** Work required **
The result should be an exact copy of every record, with no pictures kept.

■ ■ ■ ■ ■

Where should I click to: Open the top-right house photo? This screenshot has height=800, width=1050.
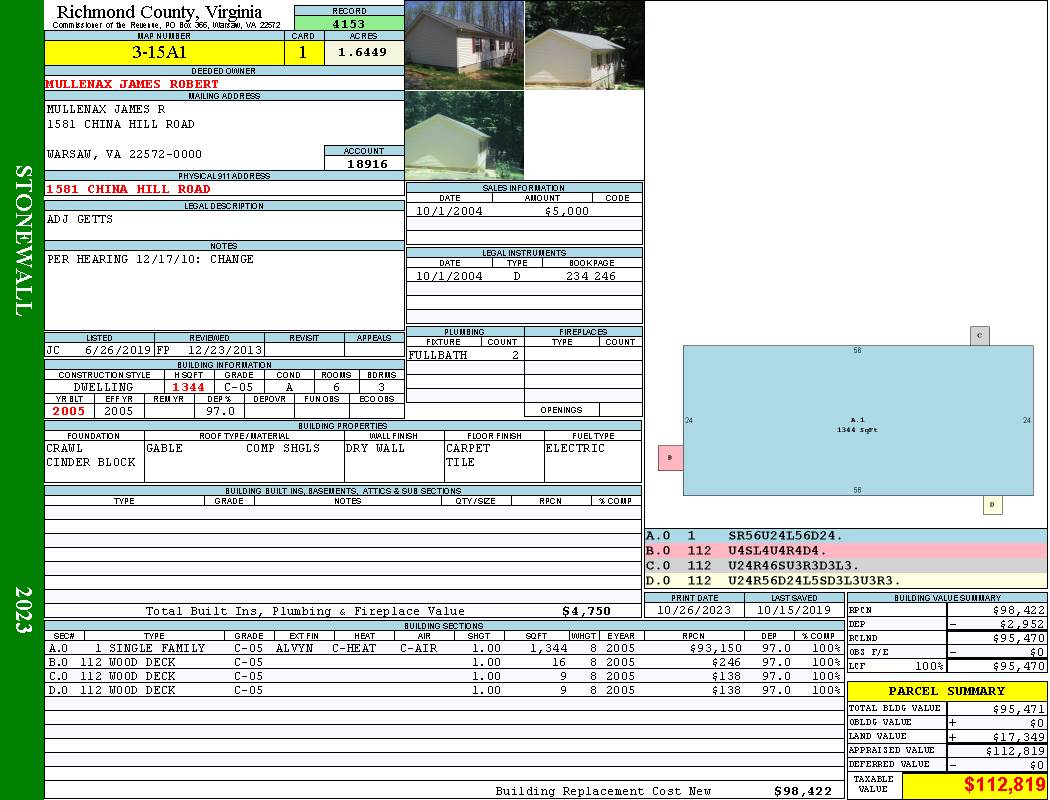tap(584, 45)
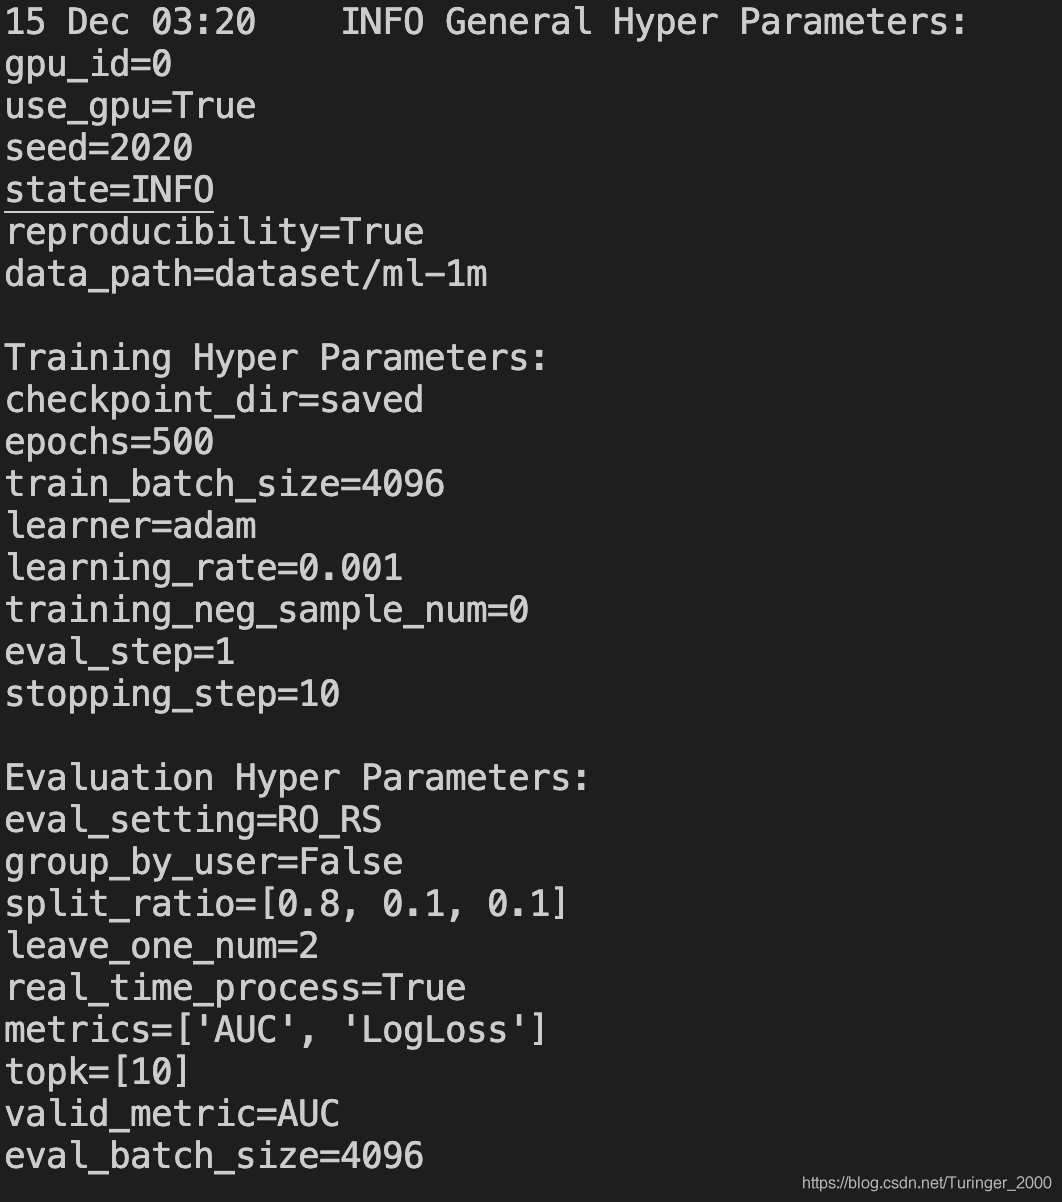Click the gpu_id=0 line
This screenshot has width=1062, height=1202.
[88, 65]
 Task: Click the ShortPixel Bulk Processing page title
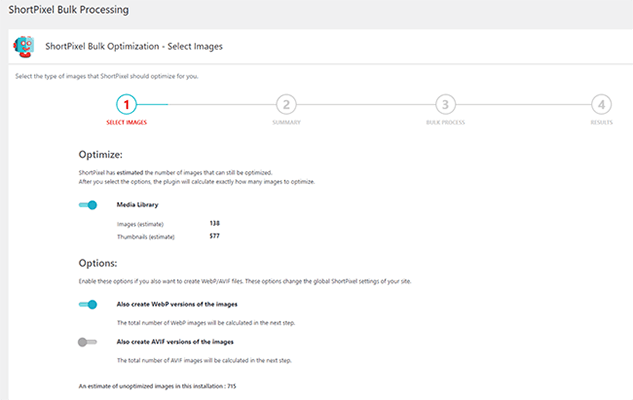pos(65,10)
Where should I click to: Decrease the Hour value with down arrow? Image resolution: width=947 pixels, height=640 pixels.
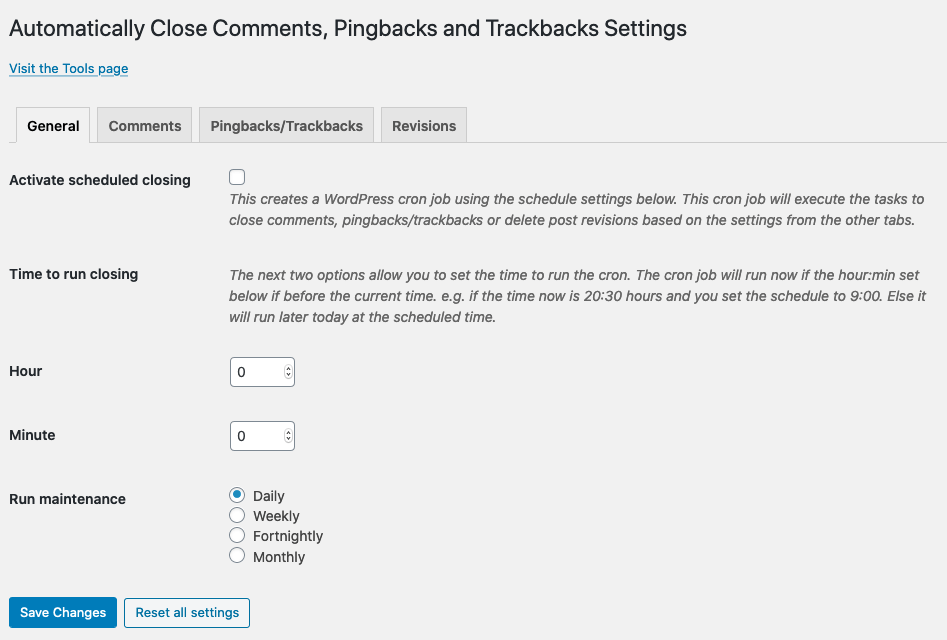click(x=289, y=377)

■ ■ ■ ■ ■

** Written response **
Where should I click to: Open the top-right house photo? This screenshot has height=800, width=1050.
tap(584, 45)
Click the gpu_id=0 line
This screenshot has width=1062, height=1202.
[88, 65]
 Task: Click the ShortPixel Bulk Processing page title
pos(65,10)
Where should I click to: Decrease the Hour value with down arrow? Image resolution: width=947 pixels, height=640 pixels.
click(x=289, y=377)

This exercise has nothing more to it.